Table 12: Sampled questions generated by Curriculum Agent (Iter 1).
Questions from Curriculum Agent Let $S$ be the set of all positive integers $n$ for which the polynomial $P(x)=x^{3}-2023x^{2}+nx-1$ has three distinct positive integer roots. Find the sum of all elements in $S$ .
Table 13: Sampled questions generated by Curriculum Agent (Iter 1).
Questions from Curriculum Agent In a triangle $ABC$ with side lengths $a$ , $b$ , and $c$ (where $a=BC$ , $b=CA$ , and $c=AB$ ), let the area be $K$ . If the incircle of the triangle touches $BC$ , $CA$ , and $AB$ at $D$ , $E$ , and $F$ respectively, and the lengths of $BD$ , $CE$ , and $AF$ are $x$ , $y$ , and $z$ respectively, prove that $x^{2}+y^{2}+z^{2}\geq\frac{3K}{2}$ .
Table 14: Sampled questions generated by Curriculum Agent (Iter 1).
Questions from Curriculum Agent What is the minimum number of points inside a square with side length 1 that are needed to ensure that at least two of the points are at most 0.25 units apart from each other?
Table 15: Sampled questions generated by Curriculum Agent (Iter 2).
Questions from Curriculum Agent On a $9\times 9$ chessboard, initially one cell is black.
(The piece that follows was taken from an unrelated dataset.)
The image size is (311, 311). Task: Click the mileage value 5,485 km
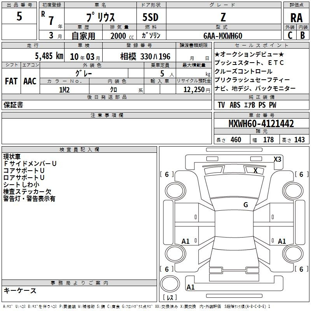[49, 56]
In each move, you can choose a white cell that has at least one black cell in the same row or column and invert the color of that chosen cell from white to black. Determine the minimum number of moves required to turn the entire chessboard into a black board.
Table 16: Sampled questions generated by Curriculum Agent (Iter 2).
Questions from Curriculum Agent Let $S=\{1,2,3,\ldots,100\}$ . A subset $A$ of $S$ is called *good* if for any $x,y\in A$ (with $x\neq y$ ), the sum $x+y$ is not a perfect square. Find the maximum possible size of a *good* subset of $S$ .
Table 17: Sampled questions generated by Curriculum Agent (Iter 2).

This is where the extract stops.